LP: My last question for you is a hypothetical: if you were Mike Gillis, and Francesco Aquilini gave you the money to buyout Roberto Luongo at the end of the year, would you do it?
JH: Not the way he’s playing right now. I don’t think you could answer that question definitively, like, right now he’s right back on top of his game. He’s typically a slow starter; he was good in October, he was better in November, and he’s been great in December. I think he’s going back to the Olympics.
So, the variables are, does he want to stay here? Does he want them to trade him? Or, does he want to stay and finish his career as a Vancouver Canuck? That’s a conversation they have to have.
If he wants to stay, I just don’t see a lot of holes in his game right now. I think the biggest mistake they made was changing their mind when they signed him long- term, and had Cory Schneider as his backup, they had an opportunity to trade Cory for more than what they got from New Jersey, which was a first round pick. They probably should be playing with a really good player in their lineup that came from Cory Schneider.

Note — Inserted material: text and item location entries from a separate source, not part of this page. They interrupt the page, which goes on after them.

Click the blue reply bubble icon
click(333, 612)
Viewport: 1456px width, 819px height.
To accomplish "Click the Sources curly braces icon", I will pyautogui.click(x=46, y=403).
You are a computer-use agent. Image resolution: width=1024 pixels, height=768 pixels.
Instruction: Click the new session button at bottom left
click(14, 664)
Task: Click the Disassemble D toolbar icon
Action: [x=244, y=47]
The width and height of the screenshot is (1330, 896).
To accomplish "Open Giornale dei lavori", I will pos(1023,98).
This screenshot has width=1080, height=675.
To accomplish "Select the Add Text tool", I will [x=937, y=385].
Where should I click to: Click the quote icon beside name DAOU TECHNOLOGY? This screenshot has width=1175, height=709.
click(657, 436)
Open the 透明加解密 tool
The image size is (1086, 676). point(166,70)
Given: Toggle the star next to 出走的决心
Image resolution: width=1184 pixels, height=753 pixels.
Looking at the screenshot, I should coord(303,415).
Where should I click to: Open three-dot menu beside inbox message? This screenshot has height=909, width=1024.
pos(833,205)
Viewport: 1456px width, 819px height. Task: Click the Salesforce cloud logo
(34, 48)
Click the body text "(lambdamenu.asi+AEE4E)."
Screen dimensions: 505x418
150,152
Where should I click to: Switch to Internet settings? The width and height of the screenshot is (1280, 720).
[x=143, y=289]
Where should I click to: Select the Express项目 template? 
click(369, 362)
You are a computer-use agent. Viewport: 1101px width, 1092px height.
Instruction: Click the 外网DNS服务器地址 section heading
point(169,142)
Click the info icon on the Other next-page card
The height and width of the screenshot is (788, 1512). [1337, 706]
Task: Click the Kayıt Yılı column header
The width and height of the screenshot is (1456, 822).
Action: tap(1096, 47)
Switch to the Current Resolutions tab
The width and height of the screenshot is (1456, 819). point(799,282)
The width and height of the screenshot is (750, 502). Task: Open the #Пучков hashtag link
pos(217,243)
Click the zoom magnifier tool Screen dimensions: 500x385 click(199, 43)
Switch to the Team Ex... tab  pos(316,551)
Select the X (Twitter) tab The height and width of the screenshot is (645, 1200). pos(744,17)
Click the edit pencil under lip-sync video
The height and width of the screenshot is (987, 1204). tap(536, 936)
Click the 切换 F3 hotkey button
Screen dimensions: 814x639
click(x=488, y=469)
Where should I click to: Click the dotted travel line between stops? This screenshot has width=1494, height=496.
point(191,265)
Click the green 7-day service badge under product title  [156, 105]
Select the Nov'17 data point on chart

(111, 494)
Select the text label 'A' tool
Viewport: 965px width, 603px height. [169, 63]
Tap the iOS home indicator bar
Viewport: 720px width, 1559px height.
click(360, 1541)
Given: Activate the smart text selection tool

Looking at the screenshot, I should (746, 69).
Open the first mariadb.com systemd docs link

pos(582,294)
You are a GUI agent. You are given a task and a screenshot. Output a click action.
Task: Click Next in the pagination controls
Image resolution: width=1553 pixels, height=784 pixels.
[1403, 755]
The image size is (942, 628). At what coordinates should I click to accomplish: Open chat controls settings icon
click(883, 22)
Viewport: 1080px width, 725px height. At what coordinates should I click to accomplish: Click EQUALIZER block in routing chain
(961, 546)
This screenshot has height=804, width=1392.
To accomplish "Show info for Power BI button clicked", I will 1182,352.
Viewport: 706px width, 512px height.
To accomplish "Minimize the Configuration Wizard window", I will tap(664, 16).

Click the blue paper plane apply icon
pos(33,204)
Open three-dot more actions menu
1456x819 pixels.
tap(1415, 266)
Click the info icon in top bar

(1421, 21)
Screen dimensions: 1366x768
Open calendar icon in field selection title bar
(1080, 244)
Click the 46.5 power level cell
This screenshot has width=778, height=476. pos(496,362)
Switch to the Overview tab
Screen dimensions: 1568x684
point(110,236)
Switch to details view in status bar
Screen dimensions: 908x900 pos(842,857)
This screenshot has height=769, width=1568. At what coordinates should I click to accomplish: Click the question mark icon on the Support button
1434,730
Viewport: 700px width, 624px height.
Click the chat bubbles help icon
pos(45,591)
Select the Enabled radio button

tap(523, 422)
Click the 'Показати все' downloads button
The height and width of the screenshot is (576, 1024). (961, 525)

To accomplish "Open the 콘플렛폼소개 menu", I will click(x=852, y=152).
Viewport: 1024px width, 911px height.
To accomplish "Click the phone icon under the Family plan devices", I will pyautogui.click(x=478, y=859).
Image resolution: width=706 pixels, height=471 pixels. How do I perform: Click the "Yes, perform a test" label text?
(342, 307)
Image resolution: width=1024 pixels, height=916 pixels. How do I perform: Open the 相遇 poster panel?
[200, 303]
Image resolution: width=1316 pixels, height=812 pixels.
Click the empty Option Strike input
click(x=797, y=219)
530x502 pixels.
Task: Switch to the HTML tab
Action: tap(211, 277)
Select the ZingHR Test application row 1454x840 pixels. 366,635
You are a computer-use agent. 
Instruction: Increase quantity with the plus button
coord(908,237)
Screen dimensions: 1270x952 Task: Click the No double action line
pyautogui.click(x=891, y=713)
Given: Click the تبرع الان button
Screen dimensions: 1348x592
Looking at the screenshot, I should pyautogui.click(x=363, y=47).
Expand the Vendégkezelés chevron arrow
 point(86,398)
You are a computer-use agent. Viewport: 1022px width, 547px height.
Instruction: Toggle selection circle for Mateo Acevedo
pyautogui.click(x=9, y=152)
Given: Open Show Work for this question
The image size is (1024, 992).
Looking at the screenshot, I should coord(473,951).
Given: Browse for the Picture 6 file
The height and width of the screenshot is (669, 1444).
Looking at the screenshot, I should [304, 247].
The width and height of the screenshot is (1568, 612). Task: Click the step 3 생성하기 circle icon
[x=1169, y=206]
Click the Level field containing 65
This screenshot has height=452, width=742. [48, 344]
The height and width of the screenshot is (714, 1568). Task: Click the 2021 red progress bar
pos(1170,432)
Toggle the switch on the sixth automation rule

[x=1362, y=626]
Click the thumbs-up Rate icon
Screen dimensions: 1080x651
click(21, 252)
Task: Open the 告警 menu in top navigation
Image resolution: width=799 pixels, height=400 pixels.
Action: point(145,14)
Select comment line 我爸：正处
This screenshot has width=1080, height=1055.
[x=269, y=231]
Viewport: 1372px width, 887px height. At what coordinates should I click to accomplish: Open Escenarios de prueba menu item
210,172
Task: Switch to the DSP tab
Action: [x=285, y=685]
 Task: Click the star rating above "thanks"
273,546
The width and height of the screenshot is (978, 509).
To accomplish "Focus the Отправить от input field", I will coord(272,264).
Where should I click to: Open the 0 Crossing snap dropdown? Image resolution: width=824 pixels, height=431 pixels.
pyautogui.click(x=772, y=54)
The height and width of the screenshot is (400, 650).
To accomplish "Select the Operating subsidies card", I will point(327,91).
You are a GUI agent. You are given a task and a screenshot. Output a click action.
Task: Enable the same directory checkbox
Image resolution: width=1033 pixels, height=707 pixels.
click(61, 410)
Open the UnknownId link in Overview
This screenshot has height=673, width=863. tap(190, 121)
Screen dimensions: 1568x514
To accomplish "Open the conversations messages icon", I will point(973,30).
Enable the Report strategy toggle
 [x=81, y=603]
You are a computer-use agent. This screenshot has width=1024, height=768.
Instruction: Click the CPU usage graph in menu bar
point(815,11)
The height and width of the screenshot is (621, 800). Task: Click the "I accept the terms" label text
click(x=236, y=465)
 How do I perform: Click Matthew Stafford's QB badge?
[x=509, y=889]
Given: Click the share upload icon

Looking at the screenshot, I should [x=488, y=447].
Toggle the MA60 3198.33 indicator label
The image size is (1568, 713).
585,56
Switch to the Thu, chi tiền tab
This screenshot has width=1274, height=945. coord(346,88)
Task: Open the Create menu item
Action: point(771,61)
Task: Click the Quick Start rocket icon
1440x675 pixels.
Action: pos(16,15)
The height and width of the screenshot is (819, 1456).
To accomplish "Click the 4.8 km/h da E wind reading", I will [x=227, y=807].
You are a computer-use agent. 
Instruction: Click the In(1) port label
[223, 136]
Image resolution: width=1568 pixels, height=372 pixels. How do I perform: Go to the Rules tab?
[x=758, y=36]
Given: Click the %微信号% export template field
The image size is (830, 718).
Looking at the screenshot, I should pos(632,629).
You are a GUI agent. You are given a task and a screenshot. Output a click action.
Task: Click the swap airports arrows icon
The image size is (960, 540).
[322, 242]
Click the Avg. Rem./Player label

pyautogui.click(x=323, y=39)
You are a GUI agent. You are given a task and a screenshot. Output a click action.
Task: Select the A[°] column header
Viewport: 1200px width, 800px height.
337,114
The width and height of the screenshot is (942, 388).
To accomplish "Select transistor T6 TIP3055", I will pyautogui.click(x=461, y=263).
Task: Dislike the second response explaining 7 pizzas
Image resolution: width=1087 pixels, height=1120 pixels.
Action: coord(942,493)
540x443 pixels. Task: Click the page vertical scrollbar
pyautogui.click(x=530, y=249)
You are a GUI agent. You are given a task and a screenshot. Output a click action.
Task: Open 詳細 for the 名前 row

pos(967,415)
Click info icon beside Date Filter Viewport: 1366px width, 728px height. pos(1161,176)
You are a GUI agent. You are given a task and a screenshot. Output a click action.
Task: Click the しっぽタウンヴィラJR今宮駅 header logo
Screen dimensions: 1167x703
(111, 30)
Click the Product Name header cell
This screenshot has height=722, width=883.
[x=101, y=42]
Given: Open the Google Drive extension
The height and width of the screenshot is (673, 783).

But they changed their mind. They decided that Cory was going to be their number one, and in my opinion they messed everything up. And then they changed their mind back when they realized that they couldn’t move Luongo anyway, made the Schneider deal, and finally Roberto seems comfortable again.
So I don’t think I would entertain that [a buyout]. And then the other variable is, Eddie Lack looks like he’s a really good goaltender. If he emerged over the back half of the season as a terrific goaltender that you wanted to live with for the rest of your life, then you maybe entertain that. But I don’t think he’s going to play enough to really determine that.